Add CI job for OVN IC

[aswinsuryan]

Add a CI job for OVN IC deployment

For OVN IC single node per zone deployments we need to change the command here to delete_cluster_on_fail ./ovn-kubernetes/contrib/kind.sh -ov "$OVN_IMAGE" -cn "${KIND_CLUSTER_NAME}" -ric -ic -npz 1 -wk 3 -lr -dd "${KIND_CLUSTER_NAME}.local"

we can maintain ovn-ic and non-ic deployment jobs for a while . So shipyard needs to be enhanced to add a new option like

make clusters using=ovn-ic

It is observed that OVN CI does not push latest images to quay so it would be more appropriate for Submariner to always build the image from the ovn kubernetes code we download

We can use the below steps to build the code and use it.

mkdir -p $HOME/work/src/github.com/ovn-org
cd $HOME/work/src/github.com/ovn-org
git clone https://github.com/ovn-org/ovn-kubernetes
cd $HOME/work/src/github.com/ovn-org/ovn-kubernetes/dist/images

# Build ovn docker image
pushd ../../go-controller
make
popd

# Build ovn kube image
# Find all built executables, but ignore the 'windows' directory if it exists
find ../../go-controller/_output/go/bin/ -maxdepth 1 -type f -exec cp -f {} . \;
echo "ref: $(git rev-parse  --symbolic-full-name HEAD)  commit: $(git rev-parse  HEAD)" > git_info

OVN_IMAGE=<registry>/ovn-daemonset-f:latest
docker build -t $OVN_IMAGE -f Dockerfile.fedora . 
docker push $OVN_IMAGE

[dfarrell07]

@aswinsuryan Where do you want to run this CI? Shipyard we have already. Operator? Main repo? Lighthouse?

[aswinsuryan]

yes Operator, submariner and lighthouse.

[dfarrell07]

yes Operator, submariner and lighthouse.

We don't currently test Lighthouse with OVN. I suspect we didn't think there would be unique interactions between Lighthouse and the CNI to test. If that's wrong, let me know and I'll add OVN coverage to Lighthouse.

There's some breakage in OVN CI (unrelated to this) that's being sorted out by a series of changes. Currently looking past those issues and verifying IC for operator and main repo here:

https://github.com/dfarrell07/submariner-operator/pull/225 https://github.com/dfarrell07/submariner/pull/57

[aswinsuryan]

yes Operator, submariner and lighthouse.

We don't currently test Lighthouse with OVN. I suspect we didn't think there would be unique interactions between Lighthouse and the CNI to test. If that's wrong, let me know and I'll add OVN coverage to Lighthouse.

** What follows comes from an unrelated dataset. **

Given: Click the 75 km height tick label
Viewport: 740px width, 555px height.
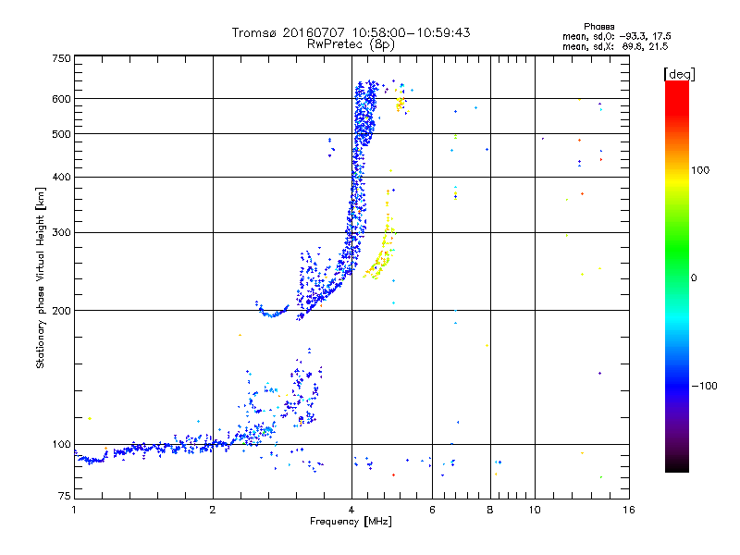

There's some breakage in OVN CI (unrelated to this) that's being sorted out by a series of changes. Currently looking past those issues and verifying IC for operator and main repo here:

dfarrell07/submariner-operator#225 dfarrell07/submariner#57

ok , may be it is worth adding in subctl ? I see a recent PR missed an issue since OVN job was not run.

[dfarrell07]

ok , may be it is worth adding in subctl ? I see a recent PR missed an issue since OVN job was not run.

Cool, good idea. Testing here: https://github.com/dfarrell07/subctl/pull/77

[dfarrell07]

@aswinsuryan Is there a good way to check if IC mode is actually enabled/running?

[aswinsuryan]

@aswinsuryan Is there a good way to check if IC mode is actually enabled/running?

To check manually or on code ?

If we do kubectl get nodes -o yaml | grep zone we should be able to see zone configuration

[dfarrell07]

Comparing the two deployments, I see OVN non-IC has k8s.ovn.org/zone-name: global whereas OVN IC has k8s.ovn.org/remote-zone-migrated: cluster1-worker2 and k8s.ovn.org/zone-name: cluster1-worker2. So I guess if the zone-name label exists and is not global we can assume it's OVN IC.